THE TASK: After the line containing "Given: Click the Run simulation button", write nothing more; before it, reproduce every line of the material below exactly, starting with the first.

EXERCISE MATERIALS:
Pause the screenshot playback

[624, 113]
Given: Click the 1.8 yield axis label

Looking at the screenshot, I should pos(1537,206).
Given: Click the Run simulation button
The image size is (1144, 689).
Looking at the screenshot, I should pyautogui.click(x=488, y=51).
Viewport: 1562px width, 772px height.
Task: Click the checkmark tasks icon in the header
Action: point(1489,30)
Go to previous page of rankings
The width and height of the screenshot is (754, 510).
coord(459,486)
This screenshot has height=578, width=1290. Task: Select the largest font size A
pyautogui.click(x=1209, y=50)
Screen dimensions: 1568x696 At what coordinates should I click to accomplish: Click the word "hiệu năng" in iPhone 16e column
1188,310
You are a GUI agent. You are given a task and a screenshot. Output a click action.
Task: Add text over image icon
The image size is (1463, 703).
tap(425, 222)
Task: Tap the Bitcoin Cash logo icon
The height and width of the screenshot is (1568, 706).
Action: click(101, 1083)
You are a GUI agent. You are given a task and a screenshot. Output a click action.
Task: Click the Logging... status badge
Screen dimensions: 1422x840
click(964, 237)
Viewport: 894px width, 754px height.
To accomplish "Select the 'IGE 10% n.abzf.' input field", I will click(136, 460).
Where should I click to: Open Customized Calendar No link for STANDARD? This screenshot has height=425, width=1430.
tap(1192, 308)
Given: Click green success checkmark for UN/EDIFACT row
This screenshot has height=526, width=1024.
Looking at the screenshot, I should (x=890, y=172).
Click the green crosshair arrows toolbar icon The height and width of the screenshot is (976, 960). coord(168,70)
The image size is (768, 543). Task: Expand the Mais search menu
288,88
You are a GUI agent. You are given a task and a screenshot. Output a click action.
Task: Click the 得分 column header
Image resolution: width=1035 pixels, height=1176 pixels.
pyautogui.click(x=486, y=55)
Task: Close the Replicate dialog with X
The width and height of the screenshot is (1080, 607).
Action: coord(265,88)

ANSWER FOR THIS EXERCISE:
Pause the screenshot playback

[624, 113]
Given: Click the 1.8 yield axis label

Looking at the screenshot, I should pos(1537,206).
Given: Click the Run simulation button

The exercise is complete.